Where We’ve Been & Where We’re Going

2. CA State Library McCurry photo collection 1927 date 2002--0147The Sacramento Valley Station has served as the point of departures and arrivals for many travelers to the Greater Sacramento community for more than 80 years and has long been a treasured city icon. Designed by the prominent San Francisco architectural firm of Bliss & Faville who designed a multitude of that city’s landmarks including the Geary Theater and the St. Francis Hotel as well as Sacramento’s D.O. Mills Bank, the Station is listed on the National Register of Historic Places, California Register of Historical Resources and Sacramento Register of Historic and Cultural Resources.

When the station opened in 1926, train service was at its peak (with the exception of the years spanning WWII) at 86 trains per day and annual ridership near 1.6 million and then began a continual decline until today where the Sacramento Valley Station is slated as the seventh busiest rail station in the nation and the second busiest in California with over 1.3 million passengers annually, and growing.

The City of Sacramento purchased the station from the successor ownership to Union Pacific in 2006. The city has pursued federal and regional Measure A funding and in June of 2012 was awarded $15 million in federal grant monies (TIGER Program) with $15million in matching funds from Measure A Sales Tax to rehabilitate the station and improve passenger service and leas ability of the building in what is referred to as Phase 2.

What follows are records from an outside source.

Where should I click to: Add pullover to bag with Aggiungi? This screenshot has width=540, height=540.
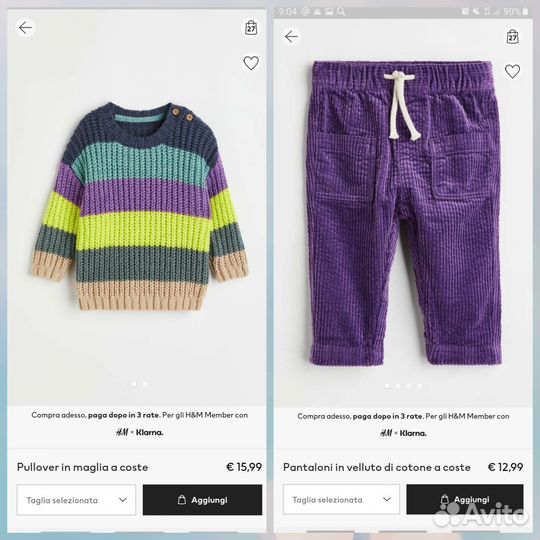click(x=202, y=500)
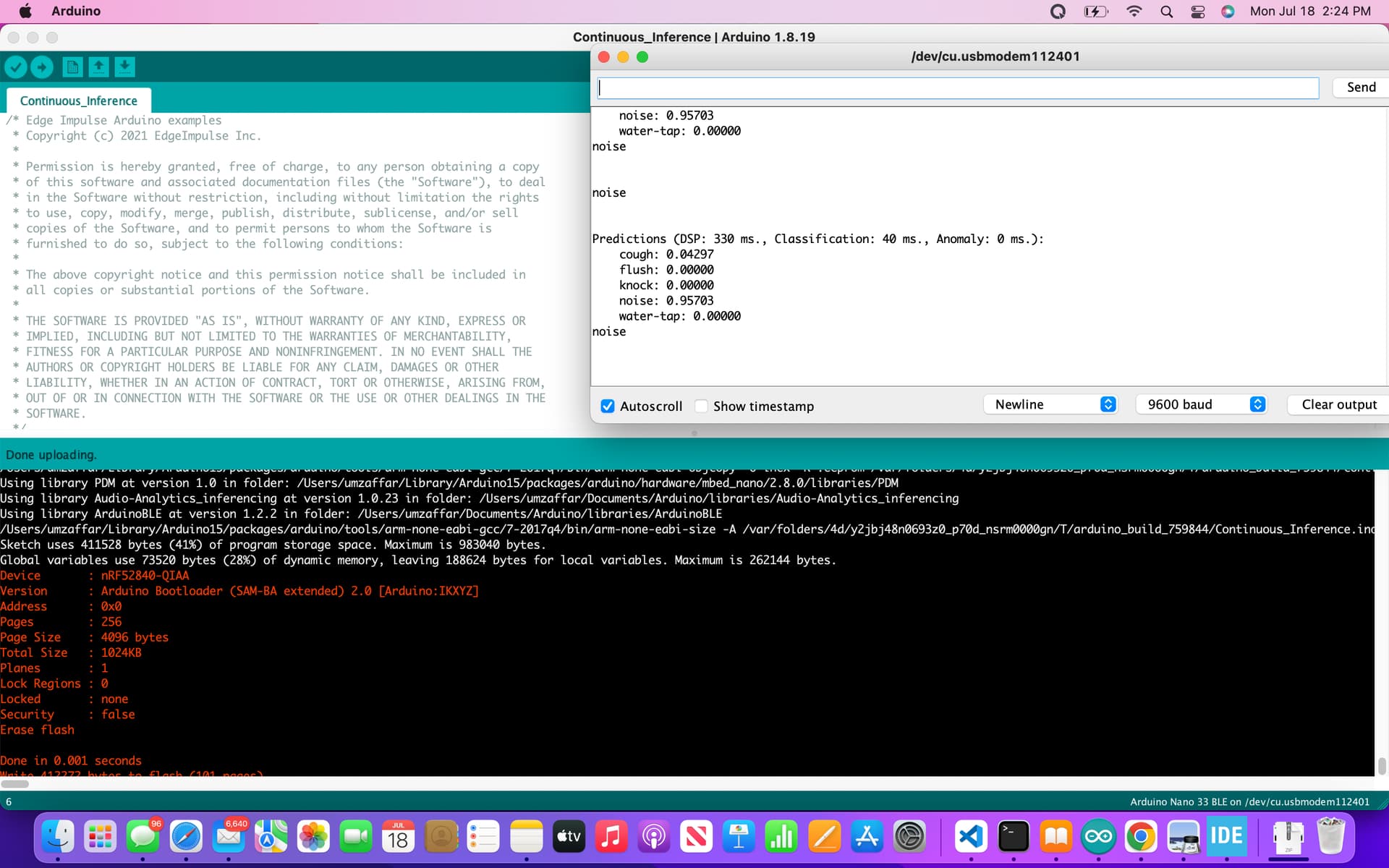Open the Apple menu

click(x=25, y=12)
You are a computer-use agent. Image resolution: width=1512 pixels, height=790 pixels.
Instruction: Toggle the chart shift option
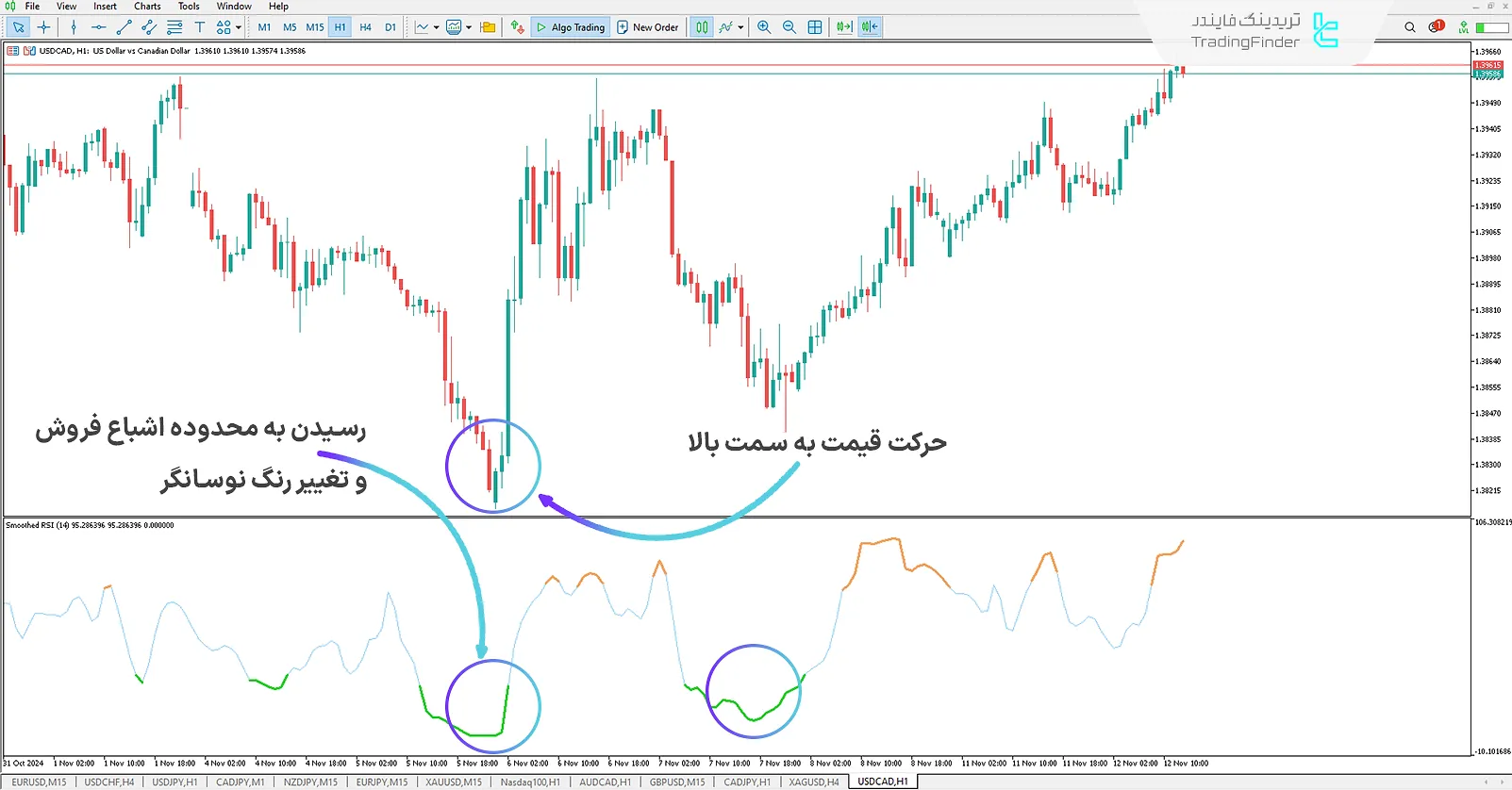(870, 27)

Presently construction work is underway on a separate project known as the Seismic Upgrade Project to strengthen the building to seismic standards. Concurrently, design work is underway for Phase 2 which will restore and rehabilitate the Station to improve the facility for transit users and to become a regional destination that will offer expanded commercial services for passengers, Amtrak operations and the general public, dramatically increase bicycle infrastructure, provide leasable office space, conserve and restore architectural details and art, and provide modern heating and cooling to the entire building. Construction work on Phase 2 is scheduled to begin in the fall of 2013 and span 24 months while maintaining full functioning transit operations.